> REQUIRED ACTION:
Return only the lines starting at the line that contains "Accessibility (383, 1151)" and ending with the final line of the listing; include both endpoints.

> DATASET RECORDS:
********
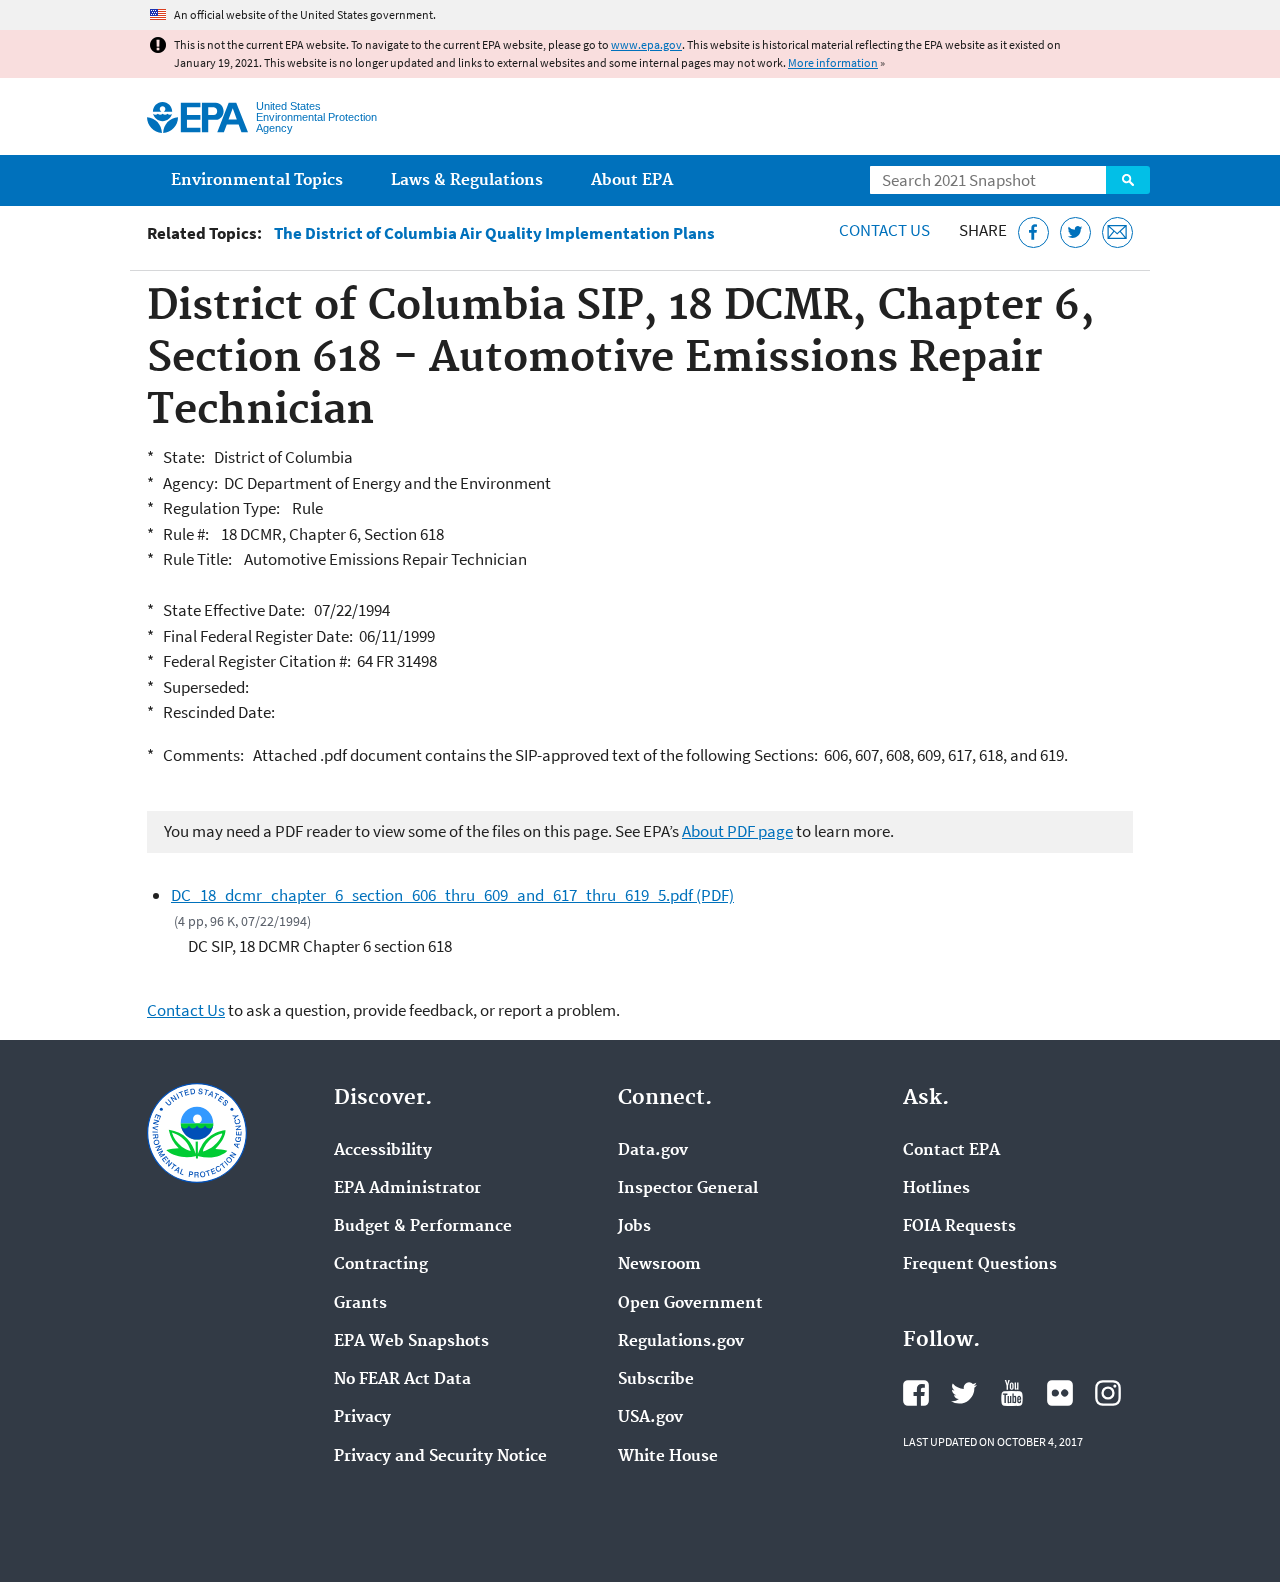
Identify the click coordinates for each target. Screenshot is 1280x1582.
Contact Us (884, 230)
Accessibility (383, 1151)
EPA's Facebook (916, 1393)
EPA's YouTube (1012, 1393)
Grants (360, 1304)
********
> RESPONSE TO THIS TASK:
Accessibility (383, 1151)
EPA's Facebook (916, 1393)
EPA's YouTube (1012, 1393)
Grants (360, 1304)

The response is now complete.